*** Begin section ***

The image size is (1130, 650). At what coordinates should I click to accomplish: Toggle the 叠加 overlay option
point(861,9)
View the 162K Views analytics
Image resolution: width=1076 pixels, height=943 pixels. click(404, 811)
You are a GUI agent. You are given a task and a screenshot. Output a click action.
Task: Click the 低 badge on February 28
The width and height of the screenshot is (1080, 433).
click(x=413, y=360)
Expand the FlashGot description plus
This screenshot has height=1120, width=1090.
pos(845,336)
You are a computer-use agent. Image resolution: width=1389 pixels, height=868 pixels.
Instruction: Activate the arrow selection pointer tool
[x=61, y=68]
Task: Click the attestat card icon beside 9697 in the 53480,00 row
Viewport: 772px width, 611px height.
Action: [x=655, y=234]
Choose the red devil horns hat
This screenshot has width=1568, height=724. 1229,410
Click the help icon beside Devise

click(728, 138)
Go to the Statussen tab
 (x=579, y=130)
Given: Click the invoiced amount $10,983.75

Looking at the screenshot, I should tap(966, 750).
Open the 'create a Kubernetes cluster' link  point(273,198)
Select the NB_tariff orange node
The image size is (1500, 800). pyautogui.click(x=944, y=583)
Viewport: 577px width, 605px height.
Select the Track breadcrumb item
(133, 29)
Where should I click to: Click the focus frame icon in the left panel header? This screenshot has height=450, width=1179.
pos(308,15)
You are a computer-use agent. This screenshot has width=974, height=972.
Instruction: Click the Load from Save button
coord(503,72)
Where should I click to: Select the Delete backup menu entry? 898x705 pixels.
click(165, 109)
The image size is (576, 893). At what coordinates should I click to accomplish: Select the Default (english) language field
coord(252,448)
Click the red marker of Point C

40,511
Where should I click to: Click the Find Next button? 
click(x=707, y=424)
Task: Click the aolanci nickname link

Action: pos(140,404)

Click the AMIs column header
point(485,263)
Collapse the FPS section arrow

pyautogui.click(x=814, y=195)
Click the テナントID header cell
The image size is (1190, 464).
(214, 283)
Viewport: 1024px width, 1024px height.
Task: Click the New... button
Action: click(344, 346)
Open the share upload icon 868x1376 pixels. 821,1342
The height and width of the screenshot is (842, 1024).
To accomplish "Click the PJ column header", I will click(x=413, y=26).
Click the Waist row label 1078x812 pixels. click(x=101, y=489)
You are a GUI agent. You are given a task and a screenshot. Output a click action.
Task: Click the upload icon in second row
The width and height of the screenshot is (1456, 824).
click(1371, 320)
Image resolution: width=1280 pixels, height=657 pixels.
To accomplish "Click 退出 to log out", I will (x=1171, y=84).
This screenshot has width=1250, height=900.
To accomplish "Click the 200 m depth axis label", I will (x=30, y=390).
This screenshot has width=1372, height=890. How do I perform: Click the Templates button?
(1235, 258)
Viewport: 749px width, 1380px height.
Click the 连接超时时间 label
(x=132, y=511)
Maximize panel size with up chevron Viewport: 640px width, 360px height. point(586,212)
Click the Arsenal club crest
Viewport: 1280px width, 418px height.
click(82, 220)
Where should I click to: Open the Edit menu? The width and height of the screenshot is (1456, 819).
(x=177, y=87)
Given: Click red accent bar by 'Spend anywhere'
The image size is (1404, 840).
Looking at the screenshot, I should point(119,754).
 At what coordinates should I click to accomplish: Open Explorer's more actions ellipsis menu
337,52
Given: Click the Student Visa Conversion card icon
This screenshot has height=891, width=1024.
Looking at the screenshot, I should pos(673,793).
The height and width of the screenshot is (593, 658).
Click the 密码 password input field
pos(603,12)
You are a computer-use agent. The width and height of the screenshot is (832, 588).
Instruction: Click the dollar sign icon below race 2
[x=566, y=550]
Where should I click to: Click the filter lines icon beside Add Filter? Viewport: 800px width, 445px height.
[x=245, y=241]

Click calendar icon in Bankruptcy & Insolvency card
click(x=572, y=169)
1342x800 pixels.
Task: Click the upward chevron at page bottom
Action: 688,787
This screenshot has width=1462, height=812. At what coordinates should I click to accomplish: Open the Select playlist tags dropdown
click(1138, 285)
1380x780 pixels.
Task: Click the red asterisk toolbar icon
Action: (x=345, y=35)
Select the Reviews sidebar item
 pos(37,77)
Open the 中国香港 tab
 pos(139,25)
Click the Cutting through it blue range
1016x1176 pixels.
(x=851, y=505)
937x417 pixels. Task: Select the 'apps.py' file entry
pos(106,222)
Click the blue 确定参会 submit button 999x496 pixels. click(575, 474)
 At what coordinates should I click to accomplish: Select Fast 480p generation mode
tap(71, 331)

*** End section ***

Requirement: What's needed is an exact copy of every entry.

Answer section:
The image size is (1130, 650). At what coordinates should I click to accomplish: Toggle the 叠加 overlay option
point(861,9)
View the 162K Views analytics
Image resolution: width=1076 pixels, height=943 pixels. click(404, 811)
You are a GUI agent. You are given a task and a screenshot. Output a click action.
Task: Click the 低 badge on February 28
The width and height of the screenshot is (1080, 433).
click(x=413, y=360)
Expand the FlashGot description plus
This screenshot has height=1120, width=1090.
pos(845,336)
You are a computer-use agent. Image resolution: width=1389 pixels, height=868 pixels.
Instruction: Activate the arrow selection pointer tool
[x=61, y=68]
Task: Click the attestat card icon beside 9697 in the 53480,00 row
Viewport: 772px width, 611px height.
Action: [x=655, y=234]
Choose the red devil horns hat
This screenshot has width=1568, height=724. 1229,410
Click the help icon beside Devise

click(728, 138)
Go to the Statussen tab
 (x=579, y=130)
Given: Click the invoiced amount $10,983.75

Looking at the screenshot, I should tap(966, 750).
Open the 'create a Kubernetes cluster' link  point(273,198)
Select the NB_tariff orange node
The image size is (1500, 800). pyautogui.click(x=944, y=583)
Viewport: 577px width, 605px height.
Select the Track breadcrumb item
(133, 29)
Where should I click to: Click the focus frame icon in the left panel header? This screenshot has height=450, width=1179.
pos(308,15)
You are a computer-use agent. This screenshot has width=974, height=972.
Instruction: Click the Load from Save button
coord(503,72)
Where should I click to: Select the Delete backup menu entry? 898x705 pixels.
click(165, 109)
The image size is (576, 893). At what coordinates should I click to accomplish: Select the Default (english) language field
coord(252,448)
Click the red marker of Point C

40,511
Where should I click to: Click the Find Next button? 
click(x=707, y=424)
Task: Click the aolanci nickname link

Action: pos(140,404)

Click the AMIs column header
point(485,263)
Collapse the FPS section arrow

pyautogui.click(x=814, y=195)
Click the テナントID header cell
The image size is (1190, 464).
(214, 283)
Viewport: 1024px width, 1024px height.
Task: Click the New... button
Action: click(344, 346)
Open the share upload icon 868x1376 pixels. 821,1342
The height and width of the screenshot is (842, 1024).
To accomplish "Click the PJ column header", I will click(x=413, y=26).
Click the Waist row label 1078x812 pixels. click(x=101, y=489)
You are a GUI agent. You are given a task and a screenshot. Output a click action.
Task: Click the upload icon in second row
The width and height of the screenshot is (1456, 824).
click(1371, 320)
Image resolution: width=1280 pixels, height=657 pixels.
To accomplish "Click 退出 to log out", I will (x=1171, y=84).
This screenshot has width=1250, height=900.
To accomplish "Click the 200 m depth axis label", I will (x=30, y=390).
This screenshot has width=1372, height=890. How do I perform: Click the Templates button?
(1235, 258)
Viewport: 749px width, 1380px height.
Click the 连接超时时间 label
(x=132, y=511)
Maximize panel size with up chevron Viewport: 640px width, 360px height. point(586,212)
Click the Arsenal club crest
Viewport: 1280px width, 418px height.
click(82, 220)
Where should I click to: Open the Edit menu? The width and height of the screenshot is (1456, 819).
(x=177, y=87)
Given: Click red accent bar by 'Spend anywhere'
The image size is (1404, 840).
Looking at the screenshot, I should point(119,754).
 At what coordinates should I click to accomplish: Open Explorer's more actions ellipsis menu
337,52
Given: Click the Student Visa Conversion card icon
This screenshot has height=891, width=1024.
Looking at the screenshot, I should pos(673,793).
The height and width of the screenshot is (593, 658).
Click the 密码 password input field
pos(603,12)
You are a computer-use agent. The width and height of the screenshot is (832, 588).
Instruction: Click the dollar sign icon below race 2
[x=566, y=550]
Where should I click to: Click the filter lines icon beside Add Filter? Viewport: 800px width, 445px height.
[x=245, y=241]

Click calendar icon in Bankruptcy & Insolvency card
click(x=572, y=169)
1342x800 pixels.
Task: Click the upward chevron at page bottom
Action: 688,787
This screenshot has width=1462, height=812. At what coordinates should I click to accomplish: Open the Select playlist tags dropdown
click(1138, 285)
1380x780 pixels.
Task: Click the red asterisk toolbar icon
Action: (x=345, y=35)
Select the Reviews sidebar item
 pos(37,77)
Open the 中国香港 tab
 pos(139,25)
Click the Cutting through it blue range
1016x1176 pixels.
(x=851, y=505)
937x417 pixels. Task: Select the 'apps.py' file entry
pos(106,222)
Click the blue 确定参会 submit button 999x496 pixels. click(575, 474)
 At what coordinates should I click to accomplish: Select Fast 480p generation mode
tap(71, 331)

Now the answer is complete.